丸太から四角い材を切り出すとどうしても余りが出てしまいます。
ですが、その部分を使って物作りをしようとすると小さいものしかできません。
そこで、「箸ならたくさん作れる」となったわけです。
杉の木を当たり前に利用していた時代は背板もたくさん出ました。
だから、背板をたくさん消費できない洗って繰り返し使う箸ではなく、使い捨てでたくさん消費出来る割箸が作られたのです。
【割箸製造用の杉の背板】
もともと日本には、「箸には使う人の魂が宿る」という考え方から、箸を使い捨てるという文化が平安時代からありました。

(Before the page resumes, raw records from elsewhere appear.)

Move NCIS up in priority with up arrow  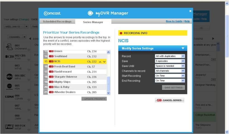(x=100, y=62)
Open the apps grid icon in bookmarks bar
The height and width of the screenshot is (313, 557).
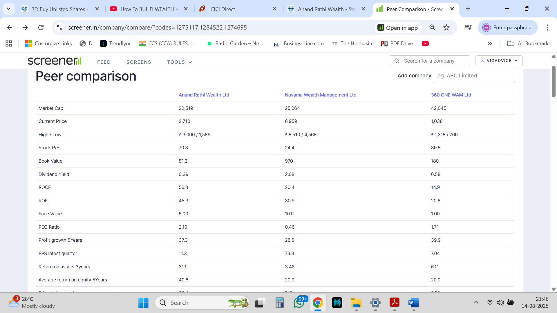[9, 43]
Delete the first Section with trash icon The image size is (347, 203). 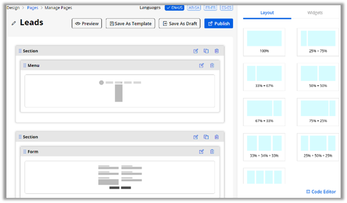(217, 51)
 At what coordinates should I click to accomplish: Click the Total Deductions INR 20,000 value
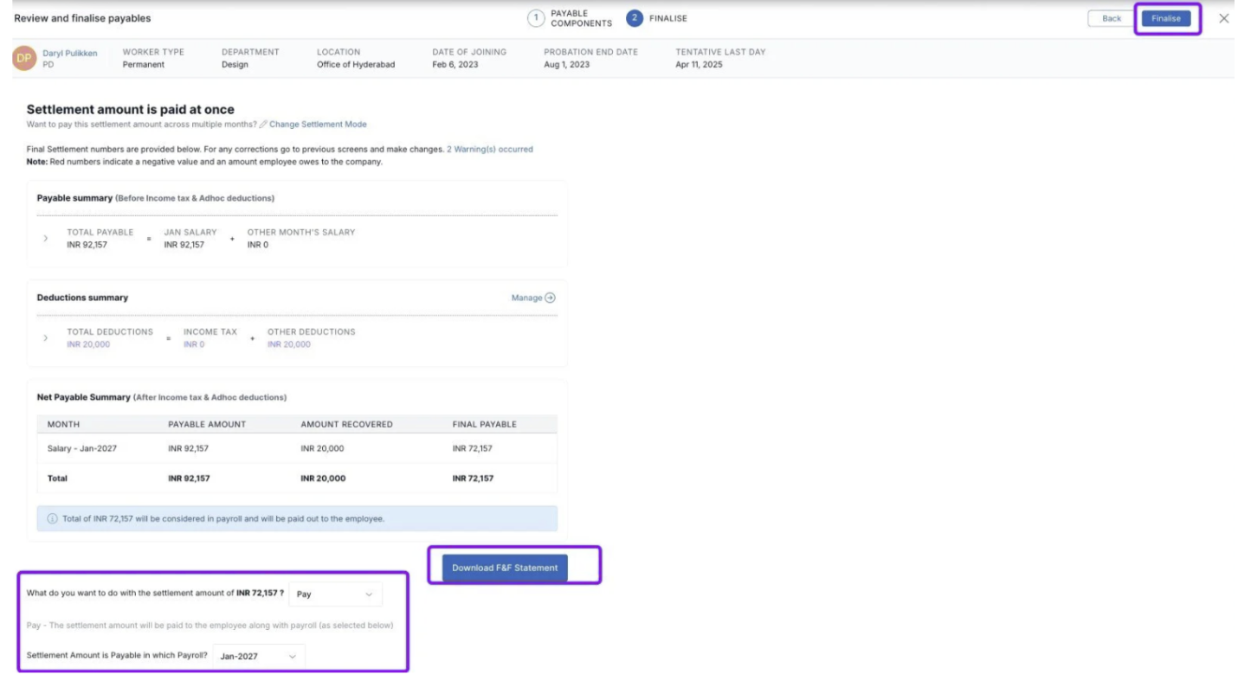pos(88,344)
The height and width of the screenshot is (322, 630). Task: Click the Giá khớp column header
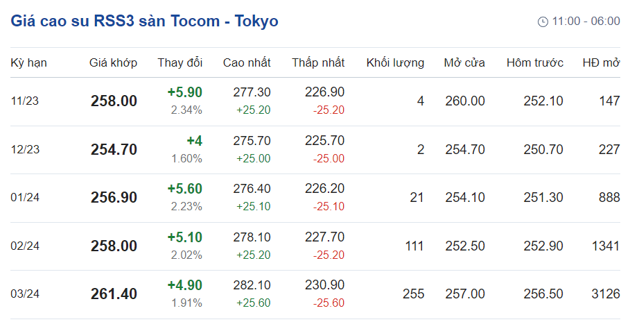[113, 62]
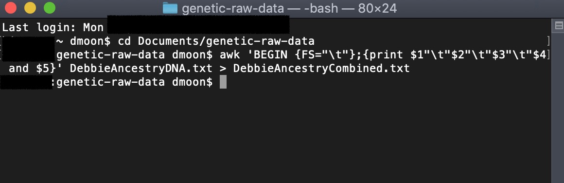Click the 'cd Documents/genetic-raw-data' command text
This screenshot has width=564, height=183.
[x=216, y=41]
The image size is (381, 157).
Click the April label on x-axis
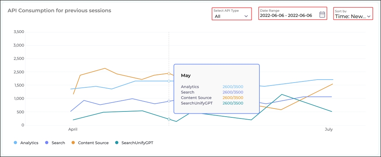73,130
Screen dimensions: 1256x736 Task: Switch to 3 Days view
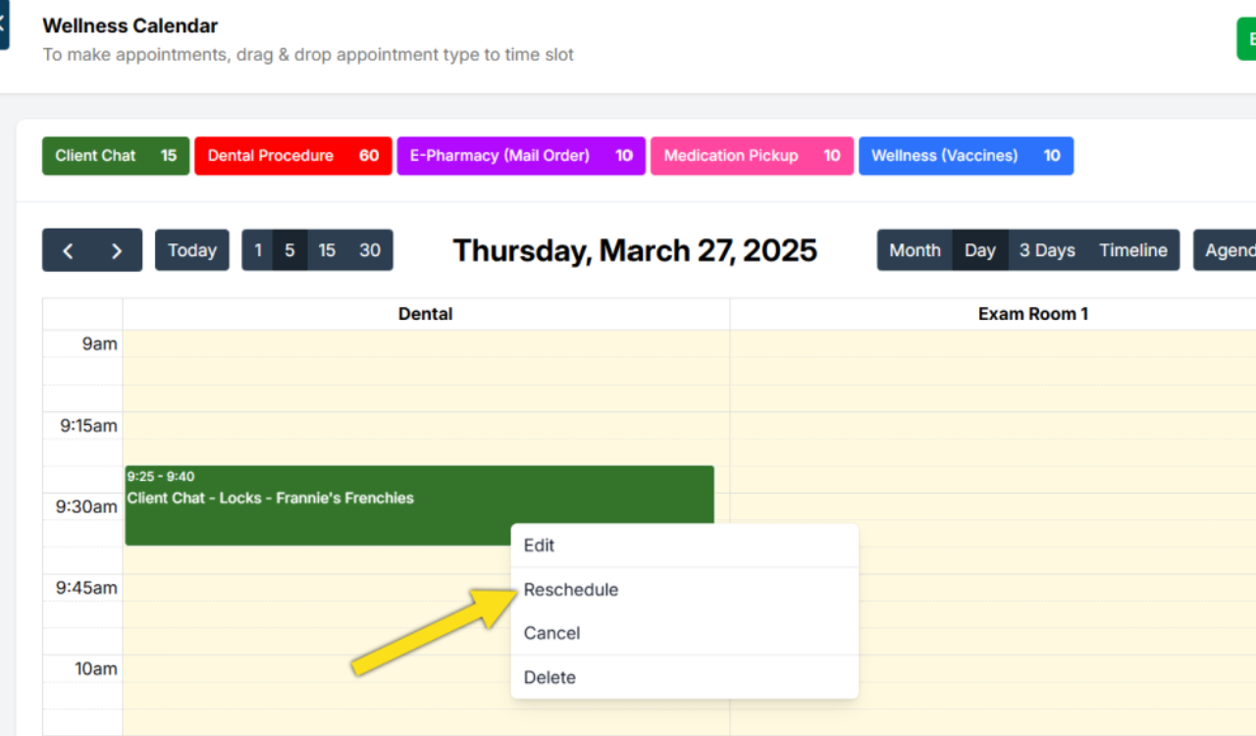tap(1047, 250)
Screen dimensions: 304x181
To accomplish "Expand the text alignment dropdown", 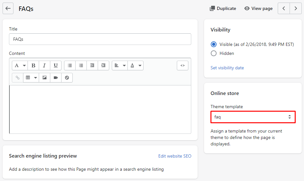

神様からの恵みをいただくための道具である箸には、「清浄であること」が求められます。
割れるようになっているのは、「あなた以外に誰も使っていません(誰の魂も宿っていません)」という証でもあります。
箸袋によくある「おてもと」の文字の意味は、「あなたのお手元の箸ですよ」。
つまり、「これはあなただけの箸ですよ」という意味で、みんなで使う取り箸との違いを明確にするための文言です。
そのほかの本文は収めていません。